### Extracted data
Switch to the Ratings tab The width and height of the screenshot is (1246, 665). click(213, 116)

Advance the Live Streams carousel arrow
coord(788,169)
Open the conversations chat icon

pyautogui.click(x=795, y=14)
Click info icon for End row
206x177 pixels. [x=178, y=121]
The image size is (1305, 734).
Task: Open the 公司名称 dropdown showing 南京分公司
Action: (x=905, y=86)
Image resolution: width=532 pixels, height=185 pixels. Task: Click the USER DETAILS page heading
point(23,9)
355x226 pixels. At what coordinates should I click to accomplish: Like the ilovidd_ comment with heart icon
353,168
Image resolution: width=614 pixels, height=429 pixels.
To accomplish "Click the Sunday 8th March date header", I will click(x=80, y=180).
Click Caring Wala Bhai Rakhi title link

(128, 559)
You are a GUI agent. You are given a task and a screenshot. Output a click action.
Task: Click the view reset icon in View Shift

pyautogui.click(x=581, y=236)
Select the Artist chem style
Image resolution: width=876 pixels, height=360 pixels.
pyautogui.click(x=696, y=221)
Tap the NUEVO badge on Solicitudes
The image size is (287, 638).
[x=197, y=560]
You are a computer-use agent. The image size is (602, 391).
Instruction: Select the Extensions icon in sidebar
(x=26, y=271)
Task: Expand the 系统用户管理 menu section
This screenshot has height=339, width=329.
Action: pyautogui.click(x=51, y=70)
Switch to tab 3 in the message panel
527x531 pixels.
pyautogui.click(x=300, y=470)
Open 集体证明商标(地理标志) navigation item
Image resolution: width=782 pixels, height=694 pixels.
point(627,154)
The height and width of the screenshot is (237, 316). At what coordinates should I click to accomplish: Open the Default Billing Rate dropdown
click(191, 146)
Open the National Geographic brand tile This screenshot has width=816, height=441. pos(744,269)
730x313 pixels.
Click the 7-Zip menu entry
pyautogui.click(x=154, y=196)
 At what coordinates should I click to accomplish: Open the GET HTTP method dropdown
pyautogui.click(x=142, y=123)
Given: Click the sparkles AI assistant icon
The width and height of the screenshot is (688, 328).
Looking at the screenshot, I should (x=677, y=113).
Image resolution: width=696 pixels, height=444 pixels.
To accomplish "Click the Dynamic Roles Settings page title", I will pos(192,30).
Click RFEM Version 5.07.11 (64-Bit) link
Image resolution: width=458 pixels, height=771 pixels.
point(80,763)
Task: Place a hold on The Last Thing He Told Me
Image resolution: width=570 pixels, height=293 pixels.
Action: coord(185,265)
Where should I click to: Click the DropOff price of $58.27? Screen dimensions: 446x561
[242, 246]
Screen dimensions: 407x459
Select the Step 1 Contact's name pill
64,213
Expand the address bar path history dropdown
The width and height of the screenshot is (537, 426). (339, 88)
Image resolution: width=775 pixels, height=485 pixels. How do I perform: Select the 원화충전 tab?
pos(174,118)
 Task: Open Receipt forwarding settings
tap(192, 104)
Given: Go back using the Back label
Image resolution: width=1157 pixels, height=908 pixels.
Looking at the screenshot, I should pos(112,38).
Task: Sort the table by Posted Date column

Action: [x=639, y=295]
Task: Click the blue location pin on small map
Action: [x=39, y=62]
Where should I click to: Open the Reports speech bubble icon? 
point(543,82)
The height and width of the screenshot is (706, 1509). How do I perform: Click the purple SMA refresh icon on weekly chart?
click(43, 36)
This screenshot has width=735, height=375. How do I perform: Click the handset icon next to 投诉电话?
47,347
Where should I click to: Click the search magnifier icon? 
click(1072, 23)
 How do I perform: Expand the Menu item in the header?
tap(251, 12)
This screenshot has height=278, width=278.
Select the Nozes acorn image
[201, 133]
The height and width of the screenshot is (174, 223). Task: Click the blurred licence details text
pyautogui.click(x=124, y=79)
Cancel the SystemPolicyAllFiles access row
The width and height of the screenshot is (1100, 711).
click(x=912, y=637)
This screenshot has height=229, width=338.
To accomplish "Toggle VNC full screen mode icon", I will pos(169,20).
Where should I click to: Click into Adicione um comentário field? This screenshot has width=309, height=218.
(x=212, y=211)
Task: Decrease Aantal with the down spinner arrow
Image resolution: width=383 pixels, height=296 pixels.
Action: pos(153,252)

### Exercise objective
Return each line of the material in which the string "agent" can be found.

### Answer box
You are a GUI agent. You are given a task and a screenshot. Output a click action.
You are a computer-use agent. The image size is (602, 391).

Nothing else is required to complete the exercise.